Il exprime de nouveau son entière solidarité avec les personnes contaminées et l’ensemble des travailleurs directement confrontés à la pandémie (médecins, infirmiers et aides-soignants, ambulanciers, retraités et étudiants mobilisés, policiers, pompiers, chauffeurs de taxi, employés de supermarchés…), et renouvelle son appel à arrêter l’ensemble des travailleurs (à l’exception de ceux mobilisés pour le strict nécessaire) au nom de la priorité absolue d’assurer la santé de toutes et tous, qui doit primer sur les profits.
Il appelle également à scrupuleusement respecter l’union nationale avec tous les travailleurs et citoyens mobilisés contre la pandémie, mais certainement pas avec Macron et le gouvernement Philippe qui n’ont cessé de mépriser et négliger l’ampleur du désastre, révélant leur incapacité à prévoir, donc à gouverner.

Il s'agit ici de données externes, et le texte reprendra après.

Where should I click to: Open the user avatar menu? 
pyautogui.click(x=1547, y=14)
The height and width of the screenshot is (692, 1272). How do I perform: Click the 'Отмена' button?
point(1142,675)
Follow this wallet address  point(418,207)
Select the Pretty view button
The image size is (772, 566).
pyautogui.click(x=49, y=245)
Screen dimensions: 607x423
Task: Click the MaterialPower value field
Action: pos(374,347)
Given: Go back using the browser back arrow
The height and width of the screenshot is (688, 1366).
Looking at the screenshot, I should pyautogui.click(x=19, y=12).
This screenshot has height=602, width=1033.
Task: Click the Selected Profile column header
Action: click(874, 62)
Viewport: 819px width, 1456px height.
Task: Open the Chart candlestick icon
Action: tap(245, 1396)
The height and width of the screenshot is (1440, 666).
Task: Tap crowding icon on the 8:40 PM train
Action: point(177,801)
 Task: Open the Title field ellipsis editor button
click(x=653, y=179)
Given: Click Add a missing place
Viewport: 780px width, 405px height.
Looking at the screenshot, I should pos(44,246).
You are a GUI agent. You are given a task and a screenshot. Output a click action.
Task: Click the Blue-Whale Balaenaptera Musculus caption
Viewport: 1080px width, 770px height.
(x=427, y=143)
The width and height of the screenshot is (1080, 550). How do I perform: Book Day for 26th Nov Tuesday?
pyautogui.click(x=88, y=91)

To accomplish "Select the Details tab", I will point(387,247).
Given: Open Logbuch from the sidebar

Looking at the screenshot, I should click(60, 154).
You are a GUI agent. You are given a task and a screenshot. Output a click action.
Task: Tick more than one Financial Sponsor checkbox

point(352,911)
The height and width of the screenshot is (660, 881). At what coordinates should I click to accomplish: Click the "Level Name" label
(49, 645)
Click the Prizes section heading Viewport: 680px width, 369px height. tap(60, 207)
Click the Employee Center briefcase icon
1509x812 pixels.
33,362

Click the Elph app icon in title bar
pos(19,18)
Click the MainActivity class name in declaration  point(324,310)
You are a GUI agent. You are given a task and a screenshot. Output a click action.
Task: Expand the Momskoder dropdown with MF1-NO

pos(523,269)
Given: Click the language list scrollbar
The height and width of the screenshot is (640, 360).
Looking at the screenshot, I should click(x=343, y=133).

Et plus que jamais, le PRCF veillera à ce que, derrière les paroles martiales, les moyens, mis à mal par les politiques d’euro-casse sociale de Macron (et ses prédécesseurs)-MEDEF-UE, soient réellement mis en œuvre pour éradiquer le coronavirus. Cela ne sera possible que si, outre l’indispensable nationalisation des laboratoires et grands groupes pharmaceutiques, l’indispensable lutte contre la délocalisation de la production du matériel médical et le tout aussi indispensable investissement urgent de milliards d’euros à la fois dans les structures hospitalières et dans le recrutement de futurs médecins, infirmiers et aides-soignants de qualité, nous nous débarrassons, une bonne fois pour toutes, de l’UE et de l’euro, qui sacrifient la santé sur l’autel de l’austérité et les services publics au nom du dogme de la « concurrence libre et non faussée », de l’OTAN, bras armé de l’UE, et du capitalisme, dont l’essence exterministe se traduit jour après jour par la destruction de l’environnement, de la santé, des conquêtes sociales et démocratiques… et tout simplement de toute trace de vie sur terre.